- Extrait choisi
- - - -
Pour les travaux menés en 2015, les chercheurs avaient commencé avec de petits échantillons de cellules humaines obtenues à partir de biopsies musculaires, appelées myoblastes, qui avaient déjà dépassé le stade des cellules souches mais n’étaient pas encore devenues des fibres musculaires matures. Ils avaient alors multiplié ces myoblastes avant de les placer dans un échafaudage tridimensionnel de soutien rempli d’un gel nourrissant qui leur a permis de former des fibres musculaires humaines alignées et fonctionnelles.

Pour cette nouvelle étude, les chercheurs se sont cette fois-ci appuyés sur des cellules souches pluripotentes induites humaines. Il s’agit ici de cellules prélevées sur des tissus non musculaires adultes, tels que la peau ou le sang, et reprogrammées pour revenir à un état primordial. Les cellules souches pluripotentes sont ensuite cultivées en étant inondées avec une molécule appelée Pax7 – qui signale aux cellules de commencer à devenir musculaires. Au fur et à mesure de la prolifération des cellules, elles sont alors devenues très similaires aux cellules souches musculaires adultes. Bien que des études antérieures aient accompli cet exploit, personne n’a été capable de faire croître ces cellules intermédiaires en un muscle squelettique fonctionnel.

Cellule musculaire reconstituée par l’équipe du professeur Nenad Bursac.
Crédits : Duke University

Ainsi ces chercheurs ont réussi là où les tentatives précédentes avaient échoué. L’étude signale également qu’après deux à quatre semaines de culture, les cellules musculaires résultantes forment des fibres musculaires qui se contractent et réagissent à des stimuli externes, tels que des impulsions électriques et des signaux biochimiques imitant les entrées neuronales. Ils ont également implanté les fibres musculaires nouvellement développées dans des souris adultes et ont montré qu’elles pouvaient survivre et fonctionner pendant au moins trois semaines, tout en s’intégrant progressivement dans le tissu natif par vascularisation.
- - - -
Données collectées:
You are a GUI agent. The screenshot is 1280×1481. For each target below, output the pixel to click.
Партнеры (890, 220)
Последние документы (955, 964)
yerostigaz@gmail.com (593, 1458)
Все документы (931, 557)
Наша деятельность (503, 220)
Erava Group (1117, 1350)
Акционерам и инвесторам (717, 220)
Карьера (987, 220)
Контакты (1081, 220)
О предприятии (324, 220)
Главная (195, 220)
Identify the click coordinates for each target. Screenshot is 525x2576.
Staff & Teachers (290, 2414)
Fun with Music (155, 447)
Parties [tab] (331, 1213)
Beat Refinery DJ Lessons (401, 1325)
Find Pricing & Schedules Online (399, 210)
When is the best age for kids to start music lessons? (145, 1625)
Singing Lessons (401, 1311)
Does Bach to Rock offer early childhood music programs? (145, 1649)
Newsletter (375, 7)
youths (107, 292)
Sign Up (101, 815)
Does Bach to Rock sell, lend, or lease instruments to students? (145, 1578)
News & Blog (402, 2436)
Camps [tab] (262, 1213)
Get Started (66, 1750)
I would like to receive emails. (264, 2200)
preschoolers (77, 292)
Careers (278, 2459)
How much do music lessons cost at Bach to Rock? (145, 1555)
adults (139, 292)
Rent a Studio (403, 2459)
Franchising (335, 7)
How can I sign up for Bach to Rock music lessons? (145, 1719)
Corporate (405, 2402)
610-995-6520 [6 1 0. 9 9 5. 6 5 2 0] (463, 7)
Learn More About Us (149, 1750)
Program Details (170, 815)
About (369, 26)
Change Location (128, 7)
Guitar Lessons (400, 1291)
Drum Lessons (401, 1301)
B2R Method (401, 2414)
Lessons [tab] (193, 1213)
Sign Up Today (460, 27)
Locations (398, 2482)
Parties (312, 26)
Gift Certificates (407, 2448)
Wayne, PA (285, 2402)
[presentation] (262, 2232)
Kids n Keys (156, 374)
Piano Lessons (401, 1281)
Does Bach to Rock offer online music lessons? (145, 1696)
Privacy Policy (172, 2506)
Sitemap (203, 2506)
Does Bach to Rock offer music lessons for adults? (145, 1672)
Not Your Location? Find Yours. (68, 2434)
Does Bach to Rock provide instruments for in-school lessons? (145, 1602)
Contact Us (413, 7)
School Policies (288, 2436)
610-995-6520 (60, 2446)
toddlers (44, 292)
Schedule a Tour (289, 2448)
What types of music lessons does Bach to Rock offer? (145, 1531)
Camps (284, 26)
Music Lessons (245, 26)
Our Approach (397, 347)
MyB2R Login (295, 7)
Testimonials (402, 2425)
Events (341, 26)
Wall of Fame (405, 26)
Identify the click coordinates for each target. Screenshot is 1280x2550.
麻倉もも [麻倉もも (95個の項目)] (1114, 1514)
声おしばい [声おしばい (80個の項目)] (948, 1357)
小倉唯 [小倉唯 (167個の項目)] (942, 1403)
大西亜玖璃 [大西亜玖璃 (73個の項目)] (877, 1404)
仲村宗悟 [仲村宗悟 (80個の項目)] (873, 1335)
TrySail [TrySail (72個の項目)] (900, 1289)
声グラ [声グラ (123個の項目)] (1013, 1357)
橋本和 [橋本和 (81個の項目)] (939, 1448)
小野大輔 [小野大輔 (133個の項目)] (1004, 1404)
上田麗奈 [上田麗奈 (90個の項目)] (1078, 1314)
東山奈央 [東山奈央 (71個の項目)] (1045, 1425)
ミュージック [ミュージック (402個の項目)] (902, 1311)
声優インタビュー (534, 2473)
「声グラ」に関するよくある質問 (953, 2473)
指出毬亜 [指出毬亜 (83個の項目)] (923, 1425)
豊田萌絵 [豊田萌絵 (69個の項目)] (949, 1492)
- - - -
- Travail demandé
A) Traduisez en anglais la phrase suivante de l'extrait sur la culture de muscle humain : « Ainsi ces chercheurs ont réussi là où les tentatives précédentes avaient échoué. »
B) Dans l'extrait sur la culture de muscle humain, recopiez le passage en commençant par « Pour cette nouvelle » et en allant jusqu'à « muscle squelettique fonctionnel. ». Remplacez-y « Pax7 » par « Pax-7 ».
C) D'après l'extrait sur la culture de muscle humain, pendant combien de temps les fibres musculaires implantées dans des souris adultes ont-elles pu survivre et fonctionner ?
Les enregistrements n'ont aucun lien avec l'extrait.

- Réponses attendues
A) Thus these researchers succeeded where previous attempts had failed.

B)
Pour cette nouvelle étude, les chercheurs se sont cette fois-ci appuyés sur des cellules souches pluripotentes induites humaines. Il s’agit ici de cellules prélevées sur des tissus non musculaires adultes, tels que la peau ou le sang, et reprogrammées pour revenir à un état primordial. Les cellules souches pluripotentes sont ensuite cultivées en étant inondées avec une molécule appelée Pax-7 – qui signale aux cellules de commencer à devenir musculaires. Au fur et à mesure de la prolifération des cellules, elles sont alors devenues très similaires aux cellules souches musculaires adultes. Bien que des études antérieures aient accompli cet exploit, personne n’a été capable de faire croître ces cellules intermédiaires en un muscle squelettique fonctionnel.

C) Pendant au moins trois semaines.